• _EXERCISE OBJECTIVE_:
Look over the lines below. Report each one that includes the string "screenshot".

• _EXTRACTED ENTRIES_:
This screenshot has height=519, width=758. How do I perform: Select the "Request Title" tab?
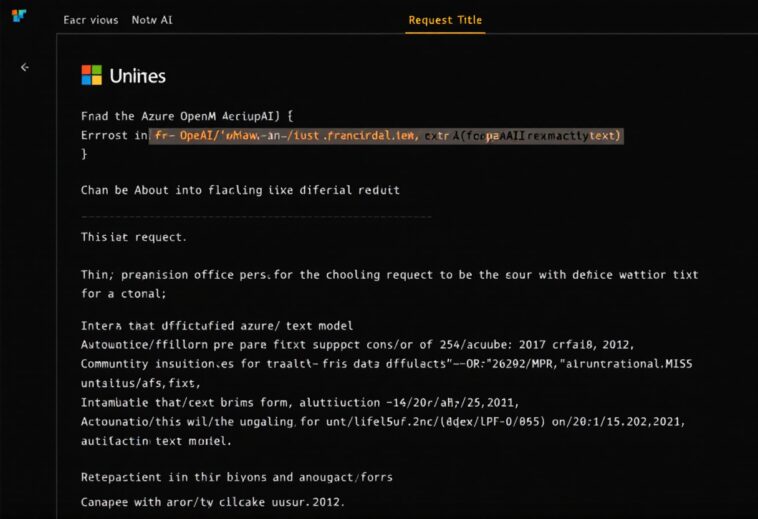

==

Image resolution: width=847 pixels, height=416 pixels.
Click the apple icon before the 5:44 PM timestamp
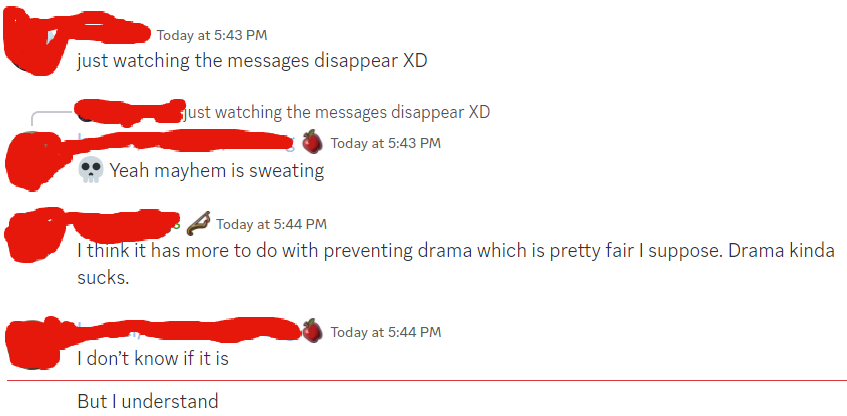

* * *

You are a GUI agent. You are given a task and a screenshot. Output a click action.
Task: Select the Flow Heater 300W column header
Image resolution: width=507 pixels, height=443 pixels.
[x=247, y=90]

• _SOLUTION FOR THIS PROBLEM_:
This screenshot has height=519, width=758. How do I perform: Select the "Request Title" tab?
You are a GUI agent. You are given a task and a screenshot. Output a click action.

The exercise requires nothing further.